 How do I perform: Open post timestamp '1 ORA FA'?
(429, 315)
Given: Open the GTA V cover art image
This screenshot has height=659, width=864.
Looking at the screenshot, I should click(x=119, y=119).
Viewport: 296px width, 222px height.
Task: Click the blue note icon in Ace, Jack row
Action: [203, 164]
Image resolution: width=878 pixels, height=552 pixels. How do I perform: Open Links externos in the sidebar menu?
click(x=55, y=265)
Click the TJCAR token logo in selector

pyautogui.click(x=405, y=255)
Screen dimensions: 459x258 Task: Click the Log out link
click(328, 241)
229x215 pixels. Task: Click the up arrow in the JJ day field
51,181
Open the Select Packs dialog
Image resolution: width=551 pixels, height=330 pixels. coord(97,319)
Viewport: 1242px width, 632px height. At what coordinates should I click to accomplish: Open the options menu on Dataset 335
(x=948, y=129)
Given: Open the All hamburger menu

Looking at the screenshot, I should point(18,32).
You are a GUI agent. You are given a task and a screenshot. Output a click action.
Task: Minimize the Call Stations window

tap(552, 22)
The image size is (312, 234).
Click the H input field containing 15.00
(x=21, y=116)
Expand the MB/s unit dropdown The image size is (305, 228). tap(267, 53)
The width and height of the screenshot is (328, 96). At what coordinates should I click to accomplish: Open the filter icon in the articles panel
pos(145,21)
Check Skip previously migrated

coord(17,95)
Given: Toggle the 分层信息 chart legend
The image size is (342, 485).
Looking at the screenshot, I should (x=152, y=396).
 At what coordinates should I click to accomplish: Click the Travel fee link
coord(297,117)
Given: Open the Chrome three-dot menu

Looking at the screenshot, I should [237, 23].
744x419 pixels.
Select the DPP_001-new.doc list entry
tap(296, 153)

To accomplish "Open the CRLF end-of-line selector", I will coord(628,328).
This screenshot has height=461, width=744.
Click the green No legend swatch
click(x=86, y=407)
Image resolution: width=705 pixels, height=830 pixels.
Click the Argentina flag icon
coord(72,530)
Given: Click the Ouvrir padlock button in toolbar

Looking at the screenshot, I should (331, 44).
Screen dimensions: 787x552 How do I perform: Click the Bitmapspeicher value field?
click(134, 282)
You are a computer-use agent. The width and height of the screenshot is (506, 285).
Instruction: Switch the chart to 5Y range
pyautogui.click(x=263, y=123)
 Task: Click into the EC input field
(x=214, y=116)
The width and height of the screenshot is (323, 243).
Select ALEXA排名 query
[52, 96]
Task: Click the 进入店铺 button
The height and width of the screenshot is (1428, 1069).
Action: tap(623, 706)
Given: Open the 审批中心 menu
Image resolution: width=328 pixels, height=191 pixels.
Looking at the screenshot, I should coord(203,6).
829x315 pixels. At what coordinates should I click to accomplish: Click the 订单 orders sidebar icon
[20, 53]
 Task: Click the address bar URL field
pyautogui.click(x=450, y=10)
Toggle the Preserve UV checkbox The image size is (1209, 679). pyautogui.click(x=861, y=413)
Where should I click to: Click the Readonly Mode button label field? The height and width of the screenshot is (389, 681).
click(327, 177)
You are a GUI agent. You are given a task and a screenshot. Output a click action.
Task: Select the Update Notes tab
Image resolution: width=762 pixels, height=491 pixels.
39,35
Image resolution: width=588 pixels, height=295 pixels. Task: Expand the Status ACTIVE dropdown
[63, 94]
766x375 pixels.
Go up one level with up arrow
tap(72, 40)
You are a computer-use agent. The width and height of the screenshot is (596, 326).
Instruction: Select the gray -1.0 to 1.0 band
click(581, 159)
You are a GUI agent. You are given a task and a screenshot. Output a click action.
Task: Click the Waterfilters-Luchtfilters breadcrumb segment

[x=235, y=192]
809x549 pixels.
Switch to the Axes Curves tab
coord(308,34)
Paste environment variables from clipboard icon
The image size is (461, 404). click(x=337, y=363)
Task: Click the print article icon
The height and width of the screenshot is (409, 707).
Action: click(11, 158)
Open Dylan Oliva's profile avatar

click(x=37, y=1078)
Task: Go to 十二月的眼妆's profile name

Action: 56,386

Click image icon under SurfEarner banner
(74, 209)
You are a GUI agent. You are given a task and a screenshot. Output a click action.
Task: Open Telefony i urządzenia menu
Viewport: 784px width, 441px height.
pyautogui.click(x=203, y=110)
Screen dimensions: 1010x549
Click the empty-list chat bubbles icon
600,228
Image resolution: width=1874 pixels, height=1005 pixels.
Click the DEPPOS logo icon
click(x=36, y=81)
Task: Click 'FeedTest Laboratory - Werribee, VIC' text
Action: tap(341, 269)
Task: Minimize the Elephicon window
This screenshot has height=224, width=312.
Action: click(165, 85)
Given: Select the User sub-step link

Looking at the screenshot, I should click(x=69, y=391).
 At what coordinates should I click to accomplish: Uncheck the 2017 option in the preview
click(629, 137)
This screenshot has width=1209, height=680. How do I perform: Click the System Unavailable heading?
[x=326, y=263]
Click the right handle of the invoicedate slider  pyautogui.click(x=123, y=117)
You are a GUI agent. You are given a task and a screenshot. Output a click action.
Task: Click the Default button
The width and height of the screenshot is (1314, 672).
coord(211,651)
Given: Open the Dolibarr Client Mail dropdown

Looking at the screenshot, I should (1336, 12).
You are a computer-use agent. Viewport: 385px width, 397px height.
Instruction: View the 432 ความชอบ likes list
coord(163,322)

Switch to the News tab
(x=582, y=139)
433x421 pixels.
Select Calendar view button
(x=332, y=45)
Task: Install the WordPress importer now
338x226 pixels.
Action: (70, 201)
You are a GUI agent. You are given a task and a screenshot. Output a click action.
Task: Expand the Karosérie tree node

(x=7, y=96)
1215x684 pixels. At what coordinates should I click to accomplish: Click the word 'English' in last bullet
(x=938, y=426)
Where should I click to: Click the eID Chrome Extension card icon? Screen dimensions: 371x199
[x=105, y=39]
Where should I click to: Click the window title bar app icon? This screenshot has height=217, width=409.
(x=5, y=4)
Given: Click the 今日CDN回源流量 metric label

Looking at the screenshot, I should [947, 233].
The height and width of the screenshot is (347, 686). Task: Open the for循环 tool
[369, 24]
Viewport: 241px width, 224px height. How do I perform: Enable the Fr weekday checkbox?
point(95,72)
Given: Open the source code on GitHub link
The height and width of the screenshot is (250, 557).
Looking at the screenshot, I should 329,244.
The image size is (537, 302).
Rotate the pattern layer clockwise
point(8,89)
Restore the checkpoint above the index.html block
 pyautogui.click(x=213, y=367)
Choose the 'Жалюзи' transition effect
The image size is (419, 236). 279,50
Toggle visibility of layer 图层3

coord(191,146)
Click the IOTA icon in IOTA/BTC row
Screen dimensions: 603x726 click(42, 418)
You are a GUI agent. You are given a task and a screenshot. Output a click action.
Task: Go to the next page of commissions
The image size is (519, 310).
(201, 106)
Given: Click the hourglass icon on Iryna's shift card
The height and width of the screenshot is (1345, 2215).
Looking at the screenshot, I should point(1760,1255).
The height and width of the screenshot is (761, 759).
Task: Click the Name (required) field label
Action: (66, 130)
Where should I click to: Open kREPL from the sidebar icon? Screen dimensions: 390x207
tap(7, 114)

------------------------------------

## Work to be completed
If a line in the records above contains the word "computer", copy it.

## Exercise output
You are a computer-use agent. The width and height of the screenshot is (506, 285).
You are a computer-use agent. The width and height of the screenshot is (596, 326).
You are a computer-use agent. Viewport: 385px width, 397px height.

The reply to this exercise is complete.